Dataset excerpts:
*****

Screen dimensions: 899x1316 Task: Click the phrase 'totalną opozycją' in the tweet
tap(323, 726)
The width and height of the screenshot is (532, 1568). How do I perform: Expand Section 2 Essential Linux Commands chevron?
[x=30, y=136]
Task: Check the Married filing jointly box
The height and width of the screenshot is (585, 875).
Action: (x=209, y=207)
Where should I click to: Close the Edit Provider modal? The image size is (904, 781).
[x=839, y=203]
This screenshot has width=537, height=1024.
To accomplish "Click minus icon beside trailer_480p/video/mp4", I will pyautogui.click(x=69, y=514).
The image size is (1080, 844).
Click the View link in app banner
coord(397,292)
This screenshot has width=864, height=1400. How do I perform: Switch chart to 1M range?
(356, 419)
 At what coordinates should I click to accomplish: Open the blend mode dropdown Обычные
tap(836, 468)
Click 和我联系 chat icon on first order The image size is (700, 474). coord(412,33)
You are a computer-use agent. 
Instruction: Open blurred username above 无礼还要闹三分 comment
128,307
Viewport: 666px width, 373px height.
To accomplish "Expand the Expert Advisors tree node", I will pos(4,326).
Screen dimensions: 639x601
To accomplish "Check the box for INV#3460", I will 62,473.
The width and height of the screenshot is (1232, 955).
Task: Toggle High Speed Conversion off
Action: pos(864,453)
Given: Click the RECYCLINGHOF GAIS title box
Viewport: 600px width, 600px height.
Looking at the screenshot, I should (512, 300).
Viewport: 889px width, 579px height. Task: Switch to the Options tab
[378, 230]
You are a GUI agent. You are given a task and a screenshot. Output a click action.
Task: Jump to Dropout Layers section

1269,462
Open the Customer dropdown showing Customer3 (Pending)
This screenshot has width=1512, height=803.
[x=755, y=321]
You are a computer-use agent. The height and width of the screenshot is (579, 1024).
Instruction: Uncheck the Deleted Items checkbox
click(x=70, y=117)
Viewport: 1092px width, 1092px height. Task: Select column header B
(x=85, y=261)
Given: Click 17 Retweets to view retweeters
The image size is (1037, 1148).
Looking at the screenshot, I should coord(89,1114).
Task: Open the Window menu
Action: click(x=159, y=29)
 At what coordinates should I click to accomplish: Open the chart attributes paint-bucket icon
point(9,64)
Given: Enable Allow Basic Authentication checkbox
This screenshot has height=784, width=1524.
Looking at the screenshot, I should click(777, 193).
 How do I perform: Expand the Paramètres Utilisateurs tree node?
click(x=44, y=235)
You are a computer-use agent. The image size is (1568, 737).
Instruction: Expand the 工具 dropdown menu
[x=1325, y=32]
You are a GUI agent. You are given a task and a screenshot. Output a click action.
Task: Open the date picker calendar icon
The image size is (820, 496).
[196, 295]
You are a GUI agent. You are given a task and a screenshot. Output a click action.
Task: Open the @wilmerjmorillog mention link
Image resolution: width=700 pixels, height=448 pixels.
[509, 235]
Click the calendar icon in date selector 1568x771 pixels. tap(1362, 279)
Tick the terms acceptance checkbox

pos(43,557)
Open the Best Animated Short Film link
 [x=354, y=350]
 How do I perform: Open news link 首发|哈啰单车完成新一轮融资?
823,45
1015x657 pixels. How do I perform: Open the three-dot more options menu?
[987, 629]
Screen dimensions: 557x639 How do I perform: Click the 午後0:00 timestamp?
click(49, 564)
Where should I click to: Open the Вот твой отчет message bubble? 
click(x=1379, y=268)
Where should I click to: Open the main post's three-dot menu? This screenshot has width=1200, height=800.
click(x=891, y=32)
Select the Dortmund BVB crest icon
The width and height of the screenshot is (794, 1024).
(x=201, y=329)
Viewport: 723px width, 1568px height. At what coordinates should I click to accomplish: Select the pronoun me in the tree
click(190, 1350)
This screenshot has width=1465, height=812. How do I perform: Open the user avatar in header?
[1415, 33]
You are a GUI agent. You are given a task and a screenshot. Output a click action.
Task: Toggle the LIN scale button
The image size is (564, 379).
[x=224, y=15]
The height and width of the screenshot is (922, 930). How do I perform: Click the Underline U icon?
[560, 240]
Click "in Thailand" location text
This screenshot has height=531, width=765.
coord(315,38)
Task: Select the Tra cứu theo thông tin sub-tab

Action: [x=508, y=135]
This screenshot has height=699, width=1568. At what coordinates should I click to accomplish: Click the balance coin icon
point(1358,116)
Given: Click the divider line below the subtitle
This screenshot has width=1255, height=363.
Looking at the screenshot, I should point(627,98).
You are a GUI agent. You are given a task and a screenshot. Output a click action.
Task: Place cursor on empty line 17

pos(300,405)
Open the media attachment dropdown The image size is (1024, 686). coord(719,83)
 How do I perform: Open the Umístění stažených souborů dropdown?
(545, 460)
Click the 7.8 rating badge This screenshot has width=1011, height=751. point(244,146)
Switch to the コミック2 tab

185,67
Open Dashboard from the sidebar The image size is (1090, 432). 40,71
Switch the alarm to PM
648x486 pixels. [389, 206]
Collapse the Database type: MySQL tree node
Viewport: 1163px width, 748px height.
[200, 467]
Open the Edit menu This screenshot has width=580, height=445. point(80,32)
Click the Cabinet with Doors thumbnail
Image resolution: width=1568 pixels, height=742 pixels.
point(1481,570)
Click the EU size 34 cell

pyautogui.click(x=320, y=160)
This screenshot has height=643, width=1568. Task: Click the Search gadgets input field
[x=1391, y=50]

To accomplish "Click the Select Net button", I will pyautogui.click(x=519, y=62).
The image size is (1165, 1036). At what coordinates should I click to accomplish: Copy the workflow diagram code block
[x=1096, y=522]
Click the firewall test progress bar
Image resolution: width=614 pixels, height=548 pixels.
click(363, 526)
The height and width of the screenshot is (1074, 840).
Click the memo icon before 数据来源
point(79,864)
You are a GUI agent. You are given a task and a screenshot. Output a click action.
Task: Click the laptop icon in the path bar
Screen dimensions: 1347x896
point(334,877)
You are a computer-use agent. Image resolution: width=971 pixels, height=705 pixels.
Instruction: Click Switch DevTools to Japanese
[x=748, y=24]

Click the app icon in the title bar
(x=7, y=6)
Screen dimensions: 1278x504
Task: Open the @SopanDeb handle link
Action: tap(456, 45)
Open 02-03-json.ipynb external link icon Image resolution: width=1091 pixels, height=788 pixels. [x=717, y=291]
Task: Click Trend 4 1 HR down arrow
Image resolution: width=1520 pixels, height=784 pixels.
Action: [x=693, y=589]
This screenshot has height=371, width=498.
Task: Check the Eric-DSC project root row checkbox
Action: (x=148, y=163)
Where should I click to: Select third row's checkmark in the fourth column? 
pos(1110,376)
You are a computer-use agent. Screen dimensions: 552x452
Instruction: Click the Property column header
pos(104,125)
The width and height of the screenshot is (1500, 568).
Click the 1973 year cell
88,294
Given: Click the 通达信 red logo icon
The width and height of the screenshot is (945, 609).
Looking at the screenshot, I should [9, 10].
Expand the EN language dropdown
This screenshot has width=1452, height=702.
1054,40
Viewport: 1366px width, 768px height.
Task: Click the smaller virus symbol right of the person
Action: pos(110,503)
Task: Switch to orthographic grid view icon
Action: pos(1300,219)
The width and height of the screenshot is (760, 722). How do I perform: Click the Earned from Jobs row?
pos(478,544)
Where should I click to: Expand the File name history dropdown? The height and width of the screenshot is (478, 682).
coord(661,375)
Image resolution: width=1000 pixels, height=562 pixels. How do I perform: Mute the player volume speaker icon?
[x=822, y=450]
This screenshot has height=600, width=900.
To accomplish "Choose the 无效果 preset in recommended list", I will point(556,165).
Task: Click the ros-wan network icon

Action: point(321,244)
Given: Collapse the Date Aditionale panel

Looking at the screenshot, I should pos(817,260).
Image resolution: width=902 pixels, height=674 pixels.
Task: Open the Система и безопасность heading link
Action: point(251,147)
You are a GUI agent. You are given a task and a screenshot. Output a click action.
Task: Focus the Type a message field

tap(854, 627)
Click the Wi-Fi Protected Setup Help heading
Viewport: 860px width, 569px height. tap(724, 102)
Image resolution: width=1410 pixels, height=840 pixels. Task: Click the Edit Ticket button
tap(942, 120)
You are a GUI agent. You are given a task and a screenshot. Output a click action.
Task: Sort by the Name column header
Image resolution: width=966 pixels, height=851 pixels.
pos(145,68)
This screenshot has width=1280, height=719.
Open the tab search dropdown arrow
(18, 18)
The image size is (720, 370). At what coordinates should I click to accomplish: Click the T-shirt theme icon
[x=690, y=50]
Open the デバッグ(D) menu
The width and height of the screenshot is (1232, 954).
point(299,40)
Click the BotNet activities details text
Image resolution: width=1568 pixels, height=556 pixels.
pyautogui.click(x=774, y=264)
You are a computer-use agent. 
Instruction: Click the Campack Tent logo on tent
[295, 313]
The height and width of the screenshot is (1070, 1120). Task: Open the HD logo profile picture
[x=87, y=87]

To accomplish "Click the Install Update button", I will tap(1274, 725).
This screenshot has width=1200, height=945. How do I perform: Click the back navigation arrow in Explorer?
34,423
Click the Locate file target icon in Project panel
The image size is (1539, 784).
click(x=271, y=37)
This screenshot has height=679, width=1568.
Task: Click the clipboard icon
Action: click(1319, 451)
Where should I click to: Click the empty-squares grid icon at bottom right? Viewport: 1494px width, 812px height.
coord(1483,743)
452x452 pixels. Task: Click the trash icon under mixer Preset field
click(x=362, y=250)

*****

If a line in the entries above contains "calendar", report it.

Task: Open the date picker calendar icon
Click the calendar icon in date selector 1568x771 pixels. tap(1362, 279)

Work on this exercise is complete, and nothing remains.